WHAT YOU HAVE TO DO: Your task is to repeat exactly the lines below between the line holding "Given: Open the Basic Info tab" and the line holding "You are a computer-use agent. The height", inclusive, and only those.
*** THE INPUT Section Begins ***
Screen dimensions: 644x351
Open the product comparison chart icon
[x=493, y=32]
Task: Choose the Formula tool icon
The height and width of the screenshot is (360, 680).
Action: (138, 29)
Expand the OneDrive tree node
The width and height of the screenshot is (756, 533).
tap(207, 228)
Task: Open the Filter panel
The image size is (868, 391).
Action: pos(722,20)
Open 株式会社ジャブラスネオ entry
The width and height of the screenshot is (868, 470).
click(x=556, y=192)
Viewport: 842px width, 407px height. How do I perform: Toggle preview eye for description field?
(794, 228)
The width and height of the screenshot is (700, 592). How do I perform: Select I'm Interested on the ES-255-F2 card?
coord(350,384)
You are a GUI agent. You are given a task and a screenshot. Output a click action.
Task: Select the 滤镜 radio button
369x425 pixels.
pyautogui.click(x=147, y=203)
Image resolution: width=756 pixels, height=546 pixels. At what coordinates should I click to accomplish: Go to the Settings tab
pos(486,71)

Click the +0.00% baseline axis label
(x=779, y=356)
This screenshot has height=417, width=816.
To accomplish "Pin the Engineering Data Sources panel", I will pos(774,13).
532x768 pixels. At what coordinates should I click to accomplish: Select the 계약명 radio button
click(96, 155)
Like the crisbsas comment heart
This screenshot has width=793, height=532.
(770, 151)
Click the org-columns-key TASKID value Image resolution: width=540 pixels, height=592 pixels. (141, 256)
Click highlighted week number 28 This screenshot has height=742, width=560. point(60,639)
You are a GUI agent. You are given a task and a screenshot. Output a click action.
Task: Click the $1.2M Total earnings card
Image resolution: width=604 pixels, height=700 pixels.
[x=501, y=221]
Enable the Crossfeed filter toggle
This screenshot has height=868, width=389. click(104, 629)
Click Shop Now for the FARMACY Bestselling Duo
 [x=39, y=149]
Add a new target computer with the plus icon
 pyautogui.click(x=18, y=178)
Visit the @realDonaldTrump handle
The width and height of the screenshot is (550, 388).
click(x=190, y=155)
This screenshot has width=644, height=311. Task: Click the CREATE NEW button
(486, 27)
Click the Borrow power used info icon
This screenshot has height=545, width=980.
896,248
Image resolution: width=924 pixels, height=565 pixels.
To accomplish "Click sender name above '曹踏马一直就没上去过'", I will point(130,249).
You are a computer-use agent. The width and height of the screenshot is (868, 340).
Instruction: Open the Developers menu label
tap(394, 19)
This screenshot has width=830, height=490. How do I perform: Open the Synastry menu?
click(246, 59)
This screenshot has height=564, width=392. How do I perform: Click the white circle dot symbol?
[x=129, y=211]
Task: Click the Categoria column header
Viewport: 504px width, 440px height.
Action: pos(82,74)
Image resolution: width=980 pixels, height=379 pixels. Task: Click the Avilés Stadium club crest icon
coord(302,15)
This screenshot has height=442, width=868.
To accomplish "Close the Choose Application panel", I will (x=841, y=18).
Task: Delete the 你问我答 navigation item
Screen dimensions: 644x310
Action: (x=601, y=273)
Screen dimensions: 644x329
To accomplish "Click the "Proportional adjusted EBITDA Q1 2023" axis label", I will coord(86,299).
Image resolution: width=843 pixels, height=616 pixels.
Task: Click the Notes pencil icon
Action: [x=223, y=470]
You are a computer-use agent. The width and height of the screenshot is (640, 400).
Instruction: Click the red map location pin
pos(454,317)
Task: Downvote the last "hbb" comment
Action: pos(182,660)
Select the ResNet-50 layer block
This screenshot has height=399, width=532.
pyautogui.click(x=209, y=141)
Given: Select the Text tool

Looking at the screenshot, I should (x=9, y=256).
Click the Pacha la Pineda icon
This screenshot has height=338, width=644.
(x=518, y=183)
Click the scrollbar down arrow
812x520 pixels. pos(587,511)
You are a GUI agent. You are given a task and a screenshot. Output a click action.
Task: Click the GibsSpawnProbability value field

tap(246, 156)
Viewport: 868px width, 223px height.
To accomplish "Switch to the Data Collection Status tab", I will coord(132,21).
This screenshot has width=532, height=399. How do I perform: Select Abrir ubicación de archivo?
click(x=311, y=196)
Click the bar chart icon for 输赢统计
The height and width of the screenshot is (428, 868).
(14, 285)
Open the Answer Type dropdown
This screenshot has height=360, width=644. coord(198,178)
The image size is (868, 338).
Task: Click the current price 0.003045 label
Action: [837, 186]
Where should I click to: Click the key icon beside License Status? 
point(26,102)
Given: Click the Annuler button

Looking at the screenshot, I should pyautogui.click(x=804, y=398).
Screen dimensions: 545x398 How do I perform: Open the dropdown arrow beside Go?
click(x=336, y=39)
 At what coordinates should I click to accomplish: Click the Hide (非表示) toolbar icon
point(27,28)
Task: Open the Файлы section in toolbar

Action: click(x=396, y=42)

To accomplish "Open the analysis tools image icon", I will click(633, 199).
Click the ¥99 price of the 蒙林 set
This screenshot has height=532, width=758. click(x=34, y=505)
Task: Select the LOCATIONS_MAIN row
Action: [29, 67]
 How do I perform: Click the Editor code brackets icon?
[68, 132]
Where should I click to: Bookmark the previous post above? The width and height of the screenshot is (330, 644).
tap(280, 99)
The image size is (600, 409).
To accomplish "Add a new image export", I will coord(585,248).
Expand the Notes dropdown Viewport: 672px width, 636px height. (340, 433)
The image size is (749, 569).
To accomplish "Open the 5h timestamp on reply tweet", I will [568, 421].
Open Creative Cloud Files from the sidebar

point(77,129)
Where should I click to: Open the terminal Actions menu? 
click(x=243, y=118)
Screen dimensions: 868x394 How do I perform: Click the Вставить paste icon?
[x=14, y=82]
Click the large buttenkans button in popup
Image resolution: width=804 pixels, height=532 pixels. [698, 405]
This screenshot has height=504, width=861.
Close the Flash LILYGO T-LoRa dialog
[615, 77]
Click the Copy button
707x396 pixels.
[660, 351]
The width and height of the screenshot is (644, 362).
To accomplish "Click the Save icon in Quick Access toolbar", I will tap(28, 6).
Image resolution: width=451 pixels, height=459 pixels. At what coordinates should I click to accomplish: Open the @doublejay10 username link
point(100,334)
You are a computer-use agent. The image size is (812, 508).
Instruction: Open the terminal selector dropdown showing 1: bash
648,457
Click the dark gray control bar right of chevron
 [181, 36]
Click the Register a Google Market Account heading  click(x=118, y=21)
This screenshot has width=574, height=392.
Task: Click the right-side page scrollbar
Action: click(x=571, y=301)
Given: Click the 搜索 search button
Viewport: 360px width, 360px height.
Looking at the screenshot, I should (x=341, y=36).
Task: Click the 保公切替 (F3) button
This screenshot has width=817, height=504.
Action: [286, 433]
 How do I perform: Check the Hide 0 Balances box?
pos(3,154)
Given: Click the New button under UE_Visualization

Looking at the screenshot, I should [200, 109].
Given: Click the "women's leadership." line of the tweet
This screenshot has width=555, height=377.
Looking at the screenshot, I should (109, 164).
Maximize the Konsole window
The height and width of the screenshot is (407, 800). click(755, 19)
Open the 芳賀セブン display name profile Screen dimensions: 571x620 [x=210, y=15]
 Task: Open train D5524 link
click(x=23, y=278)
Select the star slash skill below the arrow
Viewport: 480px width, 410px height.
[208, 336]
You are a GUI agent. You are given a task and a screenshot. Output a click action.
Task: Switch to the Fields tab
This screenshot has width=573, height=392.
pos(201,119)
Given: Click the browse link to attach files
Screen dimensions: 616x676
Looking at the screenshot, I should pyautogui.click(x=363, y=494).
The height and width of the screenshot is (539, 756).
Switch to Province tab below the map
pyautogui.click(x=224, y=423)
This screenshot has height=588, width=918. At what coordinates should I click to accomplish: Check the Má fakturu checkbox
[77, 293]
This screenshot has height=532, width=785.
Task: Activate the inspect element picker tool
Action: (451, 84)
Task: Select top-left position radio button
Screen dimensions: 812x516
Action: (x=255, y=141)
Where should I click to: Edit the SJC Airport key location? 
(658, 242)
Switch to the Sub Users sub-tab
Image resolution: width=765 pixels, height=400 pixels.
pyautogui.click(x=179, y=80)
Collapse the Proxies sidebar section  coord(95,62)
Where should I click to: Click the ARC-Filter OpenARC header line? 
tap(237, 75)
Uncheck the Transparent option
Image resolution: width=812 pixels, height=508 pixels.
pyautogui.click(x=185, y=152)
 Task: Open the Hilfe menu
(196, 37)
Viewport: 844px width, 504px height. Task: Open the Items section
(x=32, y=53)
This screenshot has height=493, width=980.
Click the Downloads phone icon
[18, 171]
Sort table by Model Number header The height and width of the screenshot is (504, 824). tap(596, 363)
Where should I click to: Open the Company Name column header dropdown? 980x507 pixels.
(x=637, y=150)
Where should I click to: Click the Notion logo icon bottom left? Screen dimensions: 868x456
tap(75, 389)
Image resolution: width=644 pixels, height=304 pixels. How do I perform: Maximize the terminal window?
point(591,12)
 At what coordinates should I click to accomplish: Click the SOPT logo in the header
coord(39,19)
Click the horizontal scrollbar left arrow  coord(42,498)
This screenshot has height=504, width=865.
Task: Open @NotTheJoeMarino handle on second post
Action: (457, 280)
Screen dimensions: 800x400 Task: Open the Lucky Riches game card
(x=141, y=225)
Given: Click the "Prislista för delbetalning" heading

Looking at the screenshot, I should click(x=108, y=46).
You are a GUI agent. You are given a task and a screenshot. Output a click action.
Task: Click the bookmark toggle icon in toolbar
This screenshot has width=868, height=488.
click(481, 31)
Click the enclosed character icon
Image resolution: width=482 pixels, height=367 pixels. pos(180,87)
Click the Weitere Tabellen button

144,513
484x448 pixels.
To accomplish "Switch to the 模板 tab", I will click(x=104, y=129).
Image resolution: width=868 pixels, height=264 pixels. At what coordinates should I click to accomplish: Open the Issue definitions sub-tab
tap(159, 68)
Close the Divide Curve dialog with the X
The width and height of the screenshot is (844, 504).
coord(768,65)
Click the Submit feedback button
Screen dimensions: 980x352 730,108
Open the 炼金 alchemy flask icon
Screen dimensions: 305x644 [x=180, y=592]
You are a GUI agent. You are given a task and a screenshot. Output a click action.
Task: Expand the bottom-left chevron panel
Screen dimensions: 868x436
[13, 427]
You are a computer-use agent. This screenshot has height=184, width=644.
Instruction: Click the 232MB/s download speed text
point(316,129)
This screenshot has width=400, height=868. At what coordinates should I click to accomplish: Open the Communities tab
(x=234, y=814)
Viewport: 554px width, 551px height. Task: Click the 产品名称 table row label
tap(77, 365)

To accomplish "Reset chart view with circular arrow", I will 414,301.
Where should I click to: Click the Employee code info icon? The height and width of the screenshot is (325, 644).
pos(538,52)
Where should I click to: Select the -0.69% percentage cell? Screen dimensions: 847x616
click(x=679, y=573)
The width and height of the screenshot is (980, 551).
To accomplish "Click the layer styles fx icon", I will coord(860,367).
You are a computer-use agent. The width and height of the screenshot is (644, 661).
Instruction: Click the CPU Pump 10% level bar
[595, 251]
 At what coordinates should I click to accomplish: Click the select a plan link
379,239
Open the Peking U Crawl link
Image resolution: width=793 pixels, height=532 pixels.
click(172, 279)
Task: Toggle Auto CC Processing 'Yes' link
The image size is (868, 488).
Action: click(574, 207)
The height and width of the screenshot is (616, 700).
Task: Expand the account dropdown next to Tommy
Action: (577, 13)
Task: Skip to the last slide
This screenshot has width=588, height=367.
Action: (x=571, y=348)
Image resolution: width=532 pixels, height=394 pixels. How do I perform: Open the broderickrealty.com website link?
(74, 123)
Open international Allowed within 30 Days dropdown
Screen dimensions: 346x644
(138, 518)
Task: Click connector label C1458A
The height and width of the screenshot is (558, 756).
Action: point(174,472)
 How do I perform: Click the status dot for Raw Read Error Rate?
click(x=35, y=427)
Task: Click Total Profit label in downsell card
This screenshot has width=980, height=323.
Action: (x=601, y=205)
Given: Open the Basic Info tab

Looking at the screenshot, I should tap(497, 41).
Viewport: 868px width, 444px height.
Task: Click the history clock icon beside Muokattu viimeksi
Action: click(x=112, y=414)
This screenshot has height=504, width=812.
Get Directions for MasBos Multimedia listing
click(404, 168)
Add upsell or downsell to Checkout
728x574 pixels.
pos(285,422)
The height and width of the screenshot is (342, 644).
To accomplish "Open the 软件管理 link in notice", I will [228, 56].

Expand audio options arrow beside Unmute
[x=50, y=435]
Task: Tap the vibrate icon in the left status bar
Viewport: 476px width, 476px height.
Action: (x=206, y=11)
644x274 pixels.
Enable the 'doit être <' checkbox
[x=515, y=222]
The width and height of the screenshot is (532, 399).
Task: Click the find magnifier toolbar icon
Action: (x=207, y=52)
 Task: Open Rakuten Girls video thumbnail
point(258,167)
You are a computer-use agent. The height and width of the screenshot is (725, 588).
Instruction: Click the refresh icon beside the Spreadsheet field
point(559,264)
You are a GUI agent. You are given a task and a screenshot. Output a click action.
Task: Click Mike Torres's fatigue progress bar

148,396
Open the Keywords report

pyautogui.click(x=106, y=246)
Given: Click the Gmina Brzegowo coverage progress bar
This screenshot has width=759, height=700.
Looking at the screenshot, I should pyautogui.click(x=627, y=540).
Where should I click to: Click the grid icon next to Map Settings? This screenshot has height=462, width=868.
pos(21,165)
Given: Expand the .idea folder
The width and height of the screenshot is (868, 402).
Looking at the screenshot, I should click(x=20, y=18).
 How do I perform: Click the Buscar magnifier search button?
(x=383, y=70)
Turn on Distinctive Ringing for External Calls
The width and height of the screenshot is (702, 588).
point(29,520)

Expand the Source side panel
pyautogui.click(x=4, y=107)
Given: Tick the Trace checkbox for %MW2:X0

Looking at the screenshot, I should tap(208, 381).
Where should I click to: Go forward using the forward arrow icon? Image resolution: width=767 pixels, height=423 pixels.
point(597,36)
*** THE INPUT Section Ends ***
RESPONSE FOR THIS EXERCISE:
Given: Open the Basic Info tab

Looking at the screenshot, I should tap(497, 41).
Viewport: 868px width, 444px height.
Task: Click the history clock icon beside Muokattu viimeksi
Action: click(x=112, y=414)
This screenshot has height=504, width=812.
Get Directions for MasBos Multimedia listing
click(404, 168)
Add upsell or downsell to Checkout
728x574 pixels.
pos(285,422)
The height and width of the screenshot is (342, 644).
To accomplish "Open the 软件管理 link in notice", I will [228, 56].

Expand audio options arrow beside Unmute
[x=50, y=435]
Task: Tap the vibrate icon in the left status bar
Viewport: 476px width, 476px height.
Action: (x=206, y=11)
644x274 pixels.
Enable the 'doit être <' checkbox
[x=515, y=222]
The width and height of the screenshot is (532, 399).
Task: Click the find magnifier toolbar icon
Action: (x=207, y=52)
 Task: Open Rakuten Girls video thumbnail
point(258,167)
You are a computer-use agent. The height and width of the screenshot is (725, 588).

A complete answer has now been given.